■ **Work to be completed**
From the first line of the records through the line containing "Subscribe Now (45, 2448)", retype every line exactly and nothing else.

┌─ Supplied records

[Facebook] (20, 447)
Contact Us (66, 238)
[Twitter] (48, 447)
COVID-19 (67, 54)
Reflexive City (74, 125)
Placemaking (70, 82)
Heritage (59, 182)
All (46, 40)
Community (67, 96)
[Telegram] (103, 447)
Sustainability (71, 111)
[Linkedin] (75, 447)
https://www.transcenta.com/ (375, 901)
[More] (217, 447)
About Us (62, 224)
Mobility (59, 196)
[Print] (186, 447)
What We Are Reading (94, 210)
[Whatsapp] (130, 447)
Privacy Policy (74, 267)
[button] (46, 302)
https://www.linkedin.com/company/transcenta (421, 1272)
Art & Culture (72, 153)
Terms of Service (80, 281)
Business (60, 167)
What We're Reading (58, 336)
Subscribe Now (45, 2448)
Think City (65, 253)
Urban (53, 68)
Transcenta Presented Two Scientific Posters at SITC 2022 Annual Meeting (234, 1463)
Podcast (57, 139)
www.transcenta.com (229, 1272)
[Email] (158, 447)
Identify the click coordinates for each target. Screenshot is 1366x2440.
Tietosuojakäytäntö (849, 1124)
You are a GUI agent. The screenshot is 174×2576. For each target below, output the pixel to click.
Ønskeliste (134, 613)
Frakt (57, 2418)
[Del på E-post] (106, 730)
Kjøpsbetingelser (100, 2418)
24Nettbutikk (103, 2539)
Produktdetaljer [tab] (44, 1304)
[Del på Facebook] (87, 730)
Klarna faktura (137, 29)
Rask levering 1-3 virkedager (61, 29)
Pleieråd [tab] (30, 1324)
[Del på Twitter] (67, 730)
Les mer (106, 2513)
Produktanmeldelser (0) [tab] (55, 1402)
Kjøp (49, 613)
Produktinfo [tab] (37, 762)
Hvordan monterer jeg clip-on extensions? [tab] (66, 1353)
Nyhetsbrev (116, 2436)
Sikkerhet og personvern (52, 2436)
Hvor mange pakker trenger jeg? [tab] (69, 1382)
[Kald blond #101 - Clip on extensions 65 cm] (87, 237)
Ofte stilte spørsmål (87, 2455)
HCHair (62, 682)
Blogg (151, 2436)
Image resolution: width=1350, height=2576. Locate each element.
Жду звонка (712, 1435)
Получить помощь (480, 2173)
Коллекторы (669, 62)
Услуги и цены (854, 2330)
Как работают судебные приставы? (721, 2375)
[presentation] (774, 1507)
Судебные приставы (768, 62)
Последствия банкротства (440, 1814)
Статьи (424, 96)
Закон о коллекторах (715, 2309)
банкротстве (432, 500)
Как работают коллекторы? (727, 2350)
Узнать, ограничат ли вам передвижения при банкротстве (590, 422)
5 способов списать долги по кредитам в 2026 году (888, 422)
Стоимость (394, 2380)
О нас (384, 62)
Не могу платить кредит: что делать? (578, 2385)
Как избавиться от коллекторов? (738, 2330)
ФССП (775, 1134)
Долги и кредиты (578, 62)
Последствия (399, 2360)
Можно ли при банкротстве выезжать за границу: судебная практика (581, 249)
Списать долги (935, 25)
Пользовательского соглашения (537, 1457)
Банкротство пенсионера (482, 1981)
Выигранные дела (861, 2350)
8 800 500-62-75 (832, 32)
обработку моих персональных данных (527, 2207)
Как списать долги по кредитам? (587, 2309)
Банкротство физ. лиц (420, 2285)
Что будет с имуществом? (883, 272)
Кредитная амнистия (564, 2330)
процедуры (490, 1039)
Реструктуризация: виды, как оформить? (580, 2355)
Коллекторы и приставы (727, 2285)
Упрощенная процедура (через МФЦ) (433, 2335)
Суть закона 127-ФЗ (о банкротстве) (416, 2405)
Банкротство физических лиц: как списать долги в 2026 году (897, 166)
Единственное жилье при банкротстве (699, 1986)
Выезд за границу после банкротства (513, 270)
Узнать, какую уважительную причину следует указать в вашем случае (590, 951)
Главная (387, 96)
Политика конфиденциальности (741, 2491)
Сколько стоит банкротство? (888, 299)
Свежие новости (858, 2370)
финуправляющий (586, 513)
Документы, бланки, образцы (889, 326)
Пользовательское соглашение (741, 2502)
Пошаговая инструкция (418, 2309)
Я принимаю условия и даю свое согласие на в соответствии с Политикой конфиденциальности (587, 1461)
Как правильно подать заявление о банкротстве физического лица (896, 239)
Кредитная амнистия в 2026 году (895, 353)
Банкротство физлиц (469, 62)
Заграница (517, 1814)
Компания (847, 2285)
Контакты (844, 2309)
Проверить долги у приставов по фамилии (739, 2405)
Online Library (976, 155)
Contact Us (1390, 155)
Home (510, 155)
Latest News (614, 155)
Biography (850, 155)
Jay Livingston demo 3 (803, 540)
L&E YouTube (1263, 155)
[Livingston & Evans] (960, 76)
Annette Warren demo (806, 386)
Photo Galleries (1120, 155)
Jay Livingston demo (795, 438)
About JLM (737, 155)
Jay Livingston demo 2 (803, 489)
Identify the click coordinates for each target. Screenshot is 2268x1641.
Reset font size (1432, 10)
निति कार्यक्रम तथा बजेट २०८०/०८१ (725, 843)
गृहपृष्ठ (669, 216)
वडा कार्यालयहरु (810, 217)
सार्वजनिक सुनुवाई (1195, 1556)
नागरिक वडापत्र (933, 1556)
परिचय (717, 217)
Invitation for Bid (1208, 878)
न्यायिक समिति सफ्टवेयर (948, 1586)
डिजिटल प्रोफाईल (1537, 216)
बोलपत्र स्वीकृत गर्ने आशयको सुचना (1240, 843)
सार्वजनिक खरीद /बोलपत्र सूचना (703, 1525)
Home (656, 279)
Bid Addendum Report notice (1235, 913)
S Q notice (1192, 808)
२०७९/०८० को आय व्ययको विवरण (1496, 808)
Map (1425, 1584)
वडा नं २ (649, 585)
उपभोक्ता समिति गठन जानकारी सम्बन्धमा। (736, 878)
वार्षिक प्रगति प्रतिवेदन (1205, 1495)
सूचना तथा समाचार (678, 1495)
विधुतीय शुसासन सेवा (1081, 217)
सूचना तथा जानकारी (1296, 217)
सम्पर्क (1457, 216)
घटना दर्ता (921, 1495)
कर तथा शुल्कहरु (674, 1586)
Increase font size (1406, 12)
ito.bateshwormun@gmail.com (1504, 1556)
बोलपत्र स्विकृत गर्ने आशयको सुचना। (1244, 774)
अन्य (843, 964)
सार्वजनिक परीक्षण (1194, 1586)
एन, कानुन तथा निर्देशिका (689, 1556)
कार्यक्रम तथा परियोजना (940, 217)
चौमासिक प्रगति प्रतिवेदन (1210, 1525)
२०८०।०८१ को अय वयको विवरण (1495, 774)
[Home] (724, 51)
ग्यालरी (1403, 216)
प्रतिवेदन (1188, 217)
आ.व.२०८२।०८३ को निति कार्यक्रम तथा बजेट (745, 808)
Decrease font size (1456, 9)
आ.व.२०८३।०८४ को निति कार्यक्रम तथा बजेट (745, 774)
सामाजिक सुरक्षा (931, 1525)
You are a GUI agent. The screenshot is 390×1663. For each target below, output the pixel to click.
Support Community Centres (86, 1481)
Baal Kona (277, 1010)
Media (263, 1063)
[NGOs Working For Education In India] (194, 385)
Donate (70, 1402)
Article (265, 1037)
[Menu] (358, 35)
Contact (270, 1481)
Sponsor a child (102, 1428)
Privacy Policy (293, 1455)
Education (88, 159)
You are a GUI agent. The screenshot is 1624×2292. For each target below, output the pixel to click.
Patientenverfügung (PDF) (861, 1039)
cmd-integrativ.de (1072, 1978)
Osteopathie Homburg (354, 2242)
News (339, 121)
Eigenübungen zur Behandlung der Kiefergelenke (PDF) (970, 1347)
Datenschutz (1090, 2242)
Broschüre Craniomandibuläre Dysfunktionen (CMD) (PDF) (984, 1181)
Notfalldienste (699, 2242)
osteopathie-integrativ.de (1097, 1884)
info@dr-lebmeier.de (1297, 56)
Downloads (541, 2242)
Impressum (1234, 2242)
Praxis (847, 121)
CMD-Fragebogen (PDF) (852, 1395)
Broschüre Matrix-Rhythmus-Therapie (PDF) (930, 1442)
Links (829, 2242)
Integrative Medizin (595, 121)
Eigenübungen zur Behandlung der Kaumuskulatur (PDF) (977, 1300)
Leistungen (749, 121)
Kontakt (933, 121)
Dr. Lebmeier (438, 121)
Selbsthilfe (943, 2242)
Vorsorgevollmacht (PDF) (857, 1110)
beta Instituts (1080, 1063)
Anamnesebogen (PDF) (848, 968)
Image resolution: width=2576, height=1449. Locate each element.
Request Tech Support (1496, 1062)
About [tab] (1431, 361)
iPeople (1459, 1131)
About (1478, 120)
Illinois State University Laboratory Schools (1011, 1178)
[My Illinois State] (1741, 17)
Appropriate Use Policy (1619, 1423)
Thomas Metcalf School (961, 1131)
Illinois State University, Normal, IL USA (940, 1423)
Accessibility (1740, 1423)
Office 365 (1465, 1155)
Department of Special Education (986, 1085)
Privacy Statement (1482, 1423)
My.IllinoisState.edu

└─

■ **Task result**
[Facebook] (20, 447)
Contact Us (66, 238)
[Twitter] (48, 447)
COVID-19 (67, 54)
Reflexive City (74, 125)
Placemaking (70, 82)
Heritage (59, 182)
All (46, 40)
Community (67, 96)
[Telegram] (103, 447)
Sustainability (71, 111)
[Linkedin] (75, 447)
https://www.transcenta.com/ (375, 901)
[More] (217, 447)
About Us (62, 224)
Mobility (59, 196)
[Print] (186, 447)
What We Are Reading (94, 210)
[Whatsapp] (130, 447)
Privacy Policy (74, 267)
[button] (46, 302)
https://www.linkedin.com/company/transcenta (421, 1272)
Art & Culture (72, 153)
Terms of Service (80, 281)
Business (60, 167)
What We're Reading (58, 336)
Subscribe Now (45, 2448)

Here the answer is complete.